The subsequent favourable response and directive to "go forth and
form a band" resulted in the recruitment of some fellow scientists
to record 10 full-band demos. Saloman was to produce an LP for the
nascent Undermind, but an inability to get more than one planet in
place at a time resulted in Arn flying to London to do the recording
with Saloman on bass, and Martin Crowley (Bevis Frond) on drums.
Bits and pieces of these sessions appeared over time, such as the
track "Swimming the Ultramoon" on the 1991 7" compilation "If I
Could Hear You I Would Hit You" from the Baby Huey label.
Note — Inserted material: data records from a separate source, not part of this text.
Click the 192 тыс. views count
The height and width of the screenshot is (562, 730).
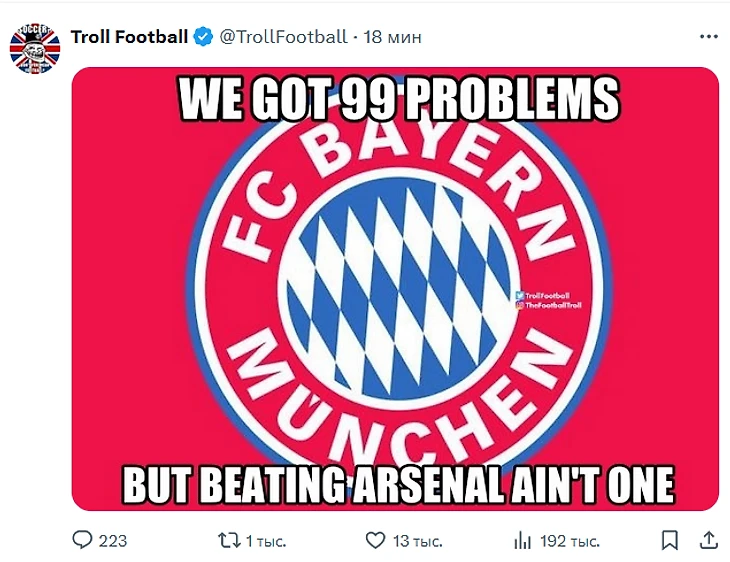(x=570, y=541)
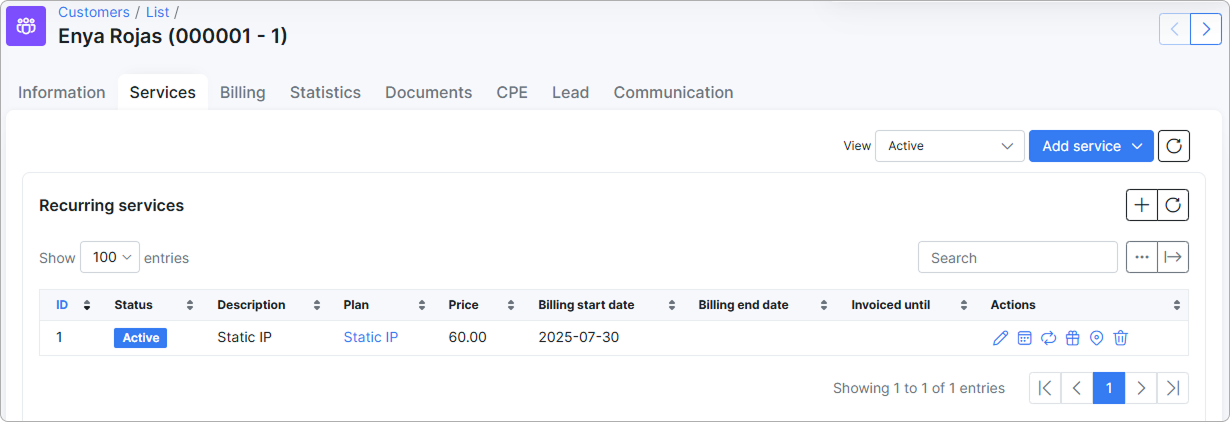Image resolution: width=1230 pixels, height=422 pixels.
Task: Refresh the Recurring services table
Action: coord(1173,205)
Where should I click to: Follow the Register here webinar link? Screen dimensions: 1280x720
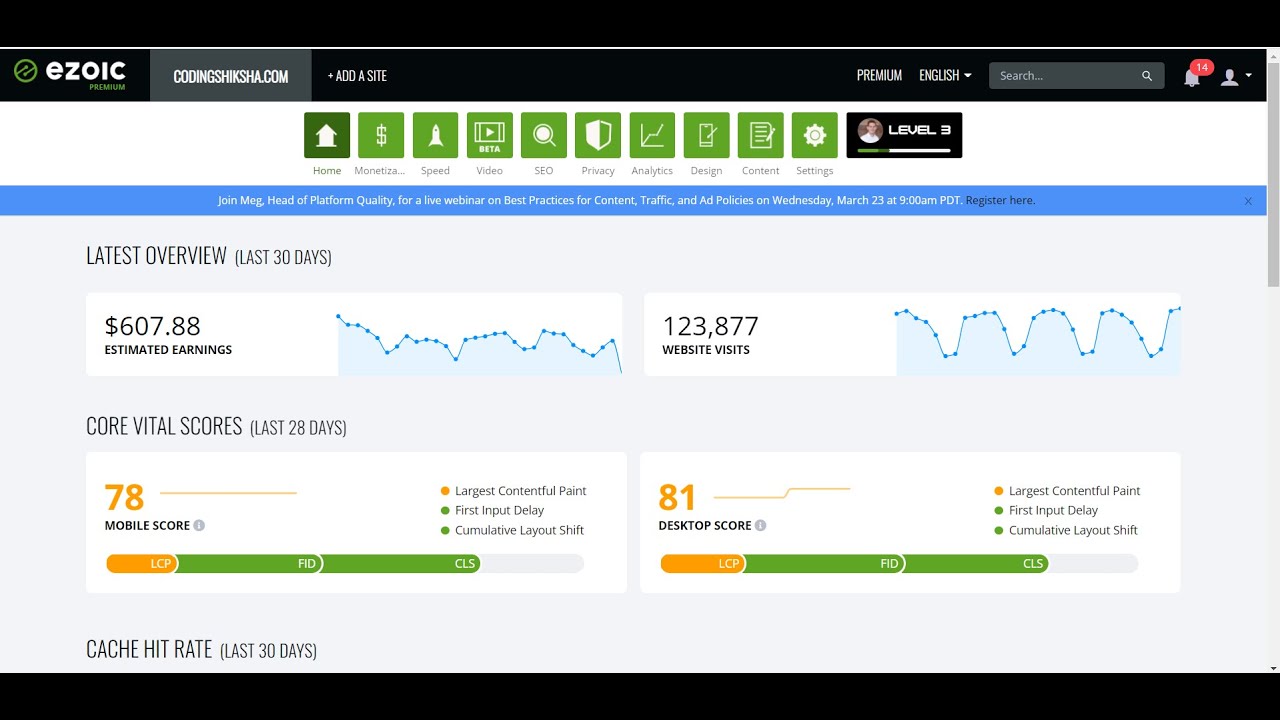pos(1000,200)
In the spirit of open, but always focused, collective membership
that would come to typify the band, the original rhythm section
departed, as Nathan Wilson (bass), Brian Craft (guitar), and Skip
Turner (drums) jumped in, bringing things up to 1992. The first
fruit of this incarnation was the "Sferic Mandalas from the
Ecclips'd Eye" single on Baby Huey in September 1992. These tracks
display a lysergically melodic punk-rock edge, with fine twin guitar
work. Another single, including the classically ornate psychedelia
of "Aenesthetic Revelations" followed in April 1993. 1993 also saw
release of a full-length cassette on the deep underground Shrimper
label called "And All Tall Monsters Stand". Poster-boy Dave
Stankoski came into the fold on bass, and Hollywood
screenwriter/director David Atkins stepped up on drums, to form the
lineup that recorded two superb albums: "Yet More Wonders of the
Invisible World" for German "head" label September Gurls, and "You
and Me and the Continuum" on Camera Obscura.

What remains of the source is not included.